Work to do » Copy the listing from the line with "Arts divinatoires (219, 264)" up to and including its last line, swapping "Santé" for "Bien-être" and leaving everything else unchanged.

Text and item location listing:
+++

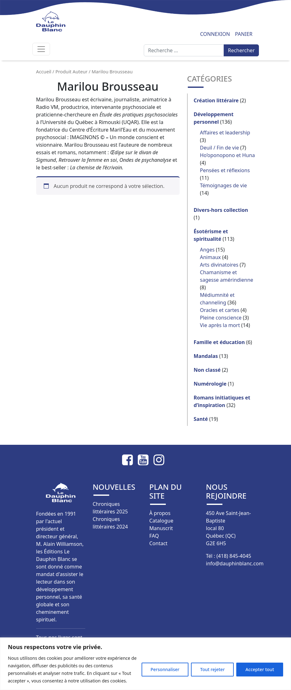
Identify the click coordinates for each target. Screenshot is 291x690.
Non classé (207, 369)
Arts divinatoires (219, 264)
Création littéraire (216, 100)
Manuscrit (161, 528)
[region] (145, 663)
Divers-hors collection (221, 209)
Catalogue (161, 520)
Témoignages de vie (223, 185)
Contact (158, 543)
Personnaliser (165, 669)
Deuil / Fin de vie (219, 147)
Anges (207, 249)
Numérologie (210, 383)
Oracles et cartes (219, 310)
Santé (201, 419)
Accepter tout (259, 669)
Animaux (210, 257)
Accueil (44, 71)
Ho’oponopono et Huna (227, 155)
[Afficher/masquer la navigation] (41, 49)
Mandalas (206, 356)
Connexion (215, 34)
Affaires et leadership (225, 132)
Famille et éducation (219, 342)
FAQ (154, 535)
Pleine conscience (221, 317)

+++

Reply »
Arts divinatoires (219, 264)
Création littéraire (216, 100)
Manuscrit (161, 528)
[region] (145, 663)
Divers-hors collection (221, 209)
Catalogue (161, 520)
Témoignages de vie (223, 185)
Contact (158, 543)
Personnaliser (165, 669)
Deuil / Fin de vie (219, 147)
Anges (207, 249)
Numérologie (210, 383)
Oracles et cartes (219, 310)
Bien-être (201, 419)
Accepter tout (259, 669)
Animaux (210, 257)
Accueil (44, 71)
Ho’oponopono et Huna (227, 155)
[Afficher/masquer la navigation] (41, 49)
Mandalas (206, 356)
Connexion (215, 34)
Affaires et leadership (225, 132)
Famille et éducation (219, 342)
FAQ (154, 535)
Pleine conscience (221, 317)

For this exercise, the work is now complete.